Repórter: Mhario Lincoln, editor-sênior da Plataforma Nacional do Facetubes
Mhario Lincoln — Onde e quando foi feita a foto que reúne você, Turíbio, Claudio Jorge, Paulinho da Viola e Raphael Rabello — e que atmosfera a cercava?
João Pedro Borges (APB-MA) — “Caríssimo amigo e confrade Mhario Lincoln. A seu pedido, e tão longe quanto a memória me permite alcançar, esta foto foi tirada na casa do Hermínio Bello de Carvalho, numa época muito prolífica de realizações, inclusive muitas delas inspiradas pelo próprio Hermínio, que havia dado início à série do “Projeto Pixinguinha”, pela Funarte. Começou como a série 06h30, que era realizada no Teatro João Caetano e depois transformou-se num projeto da Funarte. E esse projeto teve o condão, entre outras coisas, de reunir o que tinha de melhor na música brasileira na época, que viajava pelo Brasil."
MHL — Que lugar Turíbio Santos ocupa na sua formação e nesse contexto?
JPB — “Nessa foto está o próprio Turíbio, meu grande mestre, amigo, professor e que, a partir dessa época, já estava me promovendo a colega, segundo ele mesmo fala, na sua imensa generosidade. Já estávamos gravando a série de choros do Brasil — Valsas e Choros —, ou seja, os discos que ele fez de música brasileira, notadamente do choro, a exemplo do que outro grande expoente de concertos, Arthur Moreira Lima, havia feito com a obra de Ernesto Nazareth. Turíbio fez isso com a obra dos violonistas brasileiros, ou seja, João Pernambuco, Garoto, Dilermando e o próprio Ernesto Nazareth; eu fiz algumas transcrições a pedido dele, para dois violões.”
MHL — E Claudio Jorge, como entra nessa cena?
JPB — “Ao lado de Turíbio tem o Claudio Jorge, que é um violonista maravilhoso, um excelente acompanhador e compositor.

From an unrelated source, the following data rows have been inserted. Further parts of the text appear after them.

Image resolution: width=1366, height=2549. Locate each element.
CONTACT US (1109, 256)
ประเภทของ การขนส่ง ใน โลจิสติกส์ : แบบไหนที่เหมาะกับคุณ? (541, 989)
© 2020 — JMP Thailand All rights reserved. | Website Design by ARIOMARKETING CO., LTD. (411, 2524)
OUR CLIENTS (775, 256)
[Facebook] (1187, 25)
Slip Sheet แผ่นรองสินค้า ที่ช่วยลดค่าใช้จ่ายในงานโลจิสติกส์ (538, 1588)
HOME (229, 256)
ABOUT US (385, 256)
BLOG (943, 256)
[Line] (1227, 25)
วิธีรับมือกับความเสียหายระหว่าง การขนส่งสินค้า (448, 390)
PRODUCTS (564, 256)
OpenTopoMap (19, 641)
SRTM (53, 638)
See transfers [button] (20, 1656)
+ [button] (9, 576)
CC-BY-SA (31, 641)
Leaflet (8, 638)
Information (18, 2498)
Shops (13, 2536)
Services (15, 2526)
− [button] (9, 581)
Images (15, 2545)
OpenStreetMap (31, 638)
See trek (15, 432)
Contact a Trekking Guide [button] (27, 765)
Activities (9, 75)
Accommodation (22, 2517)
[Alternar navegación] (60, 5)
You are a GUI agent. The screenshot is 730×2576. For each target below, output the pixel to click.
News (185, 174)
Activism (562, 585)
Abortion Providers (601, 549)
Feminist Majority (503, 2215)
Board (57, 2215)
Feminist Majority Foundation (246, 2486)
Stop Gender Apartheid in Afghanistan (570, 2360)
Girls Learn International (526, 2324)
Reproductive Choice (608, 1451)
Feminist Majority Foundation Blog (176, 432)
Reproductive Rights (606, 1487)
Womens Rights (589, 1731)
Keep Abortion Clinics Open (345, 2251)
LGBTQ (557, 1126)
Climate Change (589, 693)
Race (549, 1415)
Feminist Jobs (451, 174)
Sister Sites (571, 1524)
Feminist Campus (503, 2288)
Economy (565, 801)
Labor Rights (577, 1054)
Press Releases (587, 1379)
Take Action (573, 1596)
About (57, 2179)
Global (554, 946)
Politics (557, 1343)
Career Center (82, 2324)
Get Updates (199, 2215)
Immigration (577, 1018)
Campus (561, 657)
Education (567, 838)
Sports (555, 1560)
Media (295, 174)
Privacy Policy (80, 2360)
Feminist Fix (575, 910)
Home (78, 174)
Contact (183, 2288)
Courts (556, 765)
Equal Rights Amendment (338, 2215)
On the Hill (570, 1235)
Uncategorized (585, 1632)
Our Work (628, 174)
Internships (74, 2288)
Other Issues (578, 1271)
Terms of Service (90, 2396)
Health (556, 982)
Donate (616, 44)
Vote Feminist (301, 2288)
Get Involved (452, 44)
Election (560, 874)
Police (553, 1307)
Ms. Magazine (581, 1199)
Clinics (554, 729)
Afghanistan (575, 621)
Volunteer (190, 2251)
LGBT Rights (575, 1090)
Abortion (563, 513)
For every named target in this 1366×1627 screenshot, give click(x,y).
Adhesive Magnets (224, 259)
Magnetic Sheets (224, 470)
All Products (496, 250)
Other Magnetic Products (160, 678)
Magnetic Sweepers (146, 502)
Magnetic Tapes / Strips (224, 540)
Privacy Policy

Tive a honra de lhe dar algumas aulas numa época em que dar aulas para gente desse gabarito era mais uma troca de experiências do que qualquer outra coisa, embora oficialmente eu tivesse a incumbência de sugerir alguma orientação. Na realidade, eu aprendia muito mais com eles, porque tive vários alunos assim desse nível.”
MHL — Quando você conheceu Paulinho da Viola — e o que o impressionou na obra instrumental dele?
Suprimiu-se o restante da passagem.